Nonetheless, Air Midwest's Feb. 12, 2003, letter highlighted many problems with the manual. Extracts of that letter:
"A review of the .... Maintenance Manual revealed a lack of explicit instructions which, if included, could have avoided the elevator mis-rigging."
"Step] (a) [in the manual] Removal of the autopilot servo cable. [The accident aircraft] did not have [an] autopilot so this could not be accomplished."
"[Step] (d) Requires the removal of passenger compartment seating, carpet and floorboards to gain access to the elevator turnbuckles. These turnbuckles are located in the tail of the aircraft, making this procedure not required and inaccurate."

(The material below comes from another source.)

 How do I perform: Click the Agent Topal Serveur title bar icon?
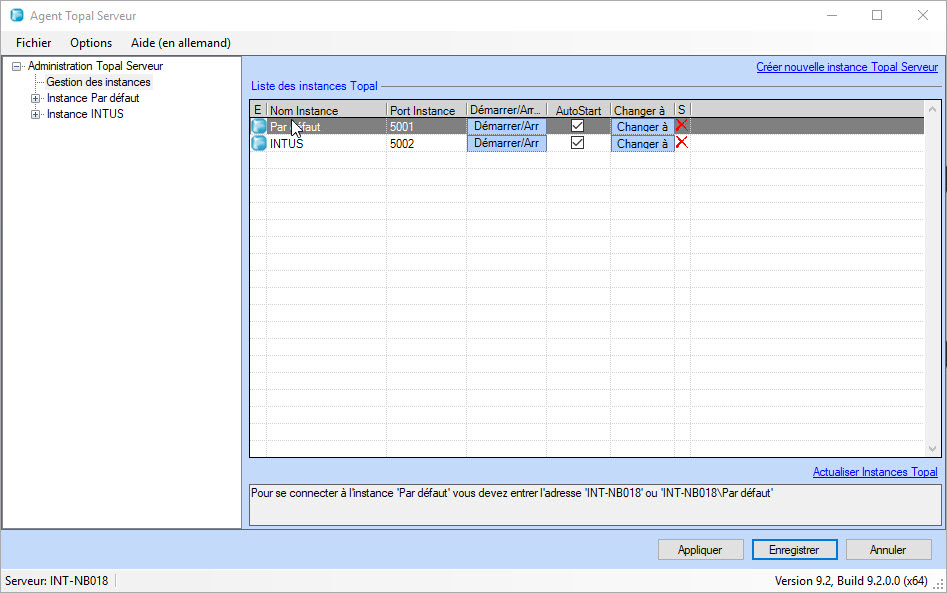[17, 16]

"[Step] (f) Requires the adjustment of the push-pull tube between the control column and the forward elevator bellcrank.... No procedure is given to perform this adjustment."
"[Step] (p) Tighten the elevator down cable until the elevator rises to 0ï¿½ ... No procedure is given to accomplish tightening of the turnbuckle."
"We would also like to point out that the ... detail inspection only requires the cable tensions to be inspected with a reference to Chapter 27. There is nothing in Chapter 27 that instructs the mechanic on the procedure for checking the cable tensions. And there is nothing in the inspection program or in the rigging procedures that require the mechanic to re-rig the elevator system if the cable tensions are low."
Since that letter, Raytheon Aerospace has rewritten Chapter 27 of the Beech 1900D maintenance manual. A copy of the latest version, obtained by this publication, shows a dramatic improvement in clarity, ease of understanding, and logical flow of the procedures.
Matthew Thurber, editor of sister publication Aviation Maintenance magazine, described the rewrite as "a remarkable change for the better." He applauded the evident effort necessary to undertake virtually a complete rewrite.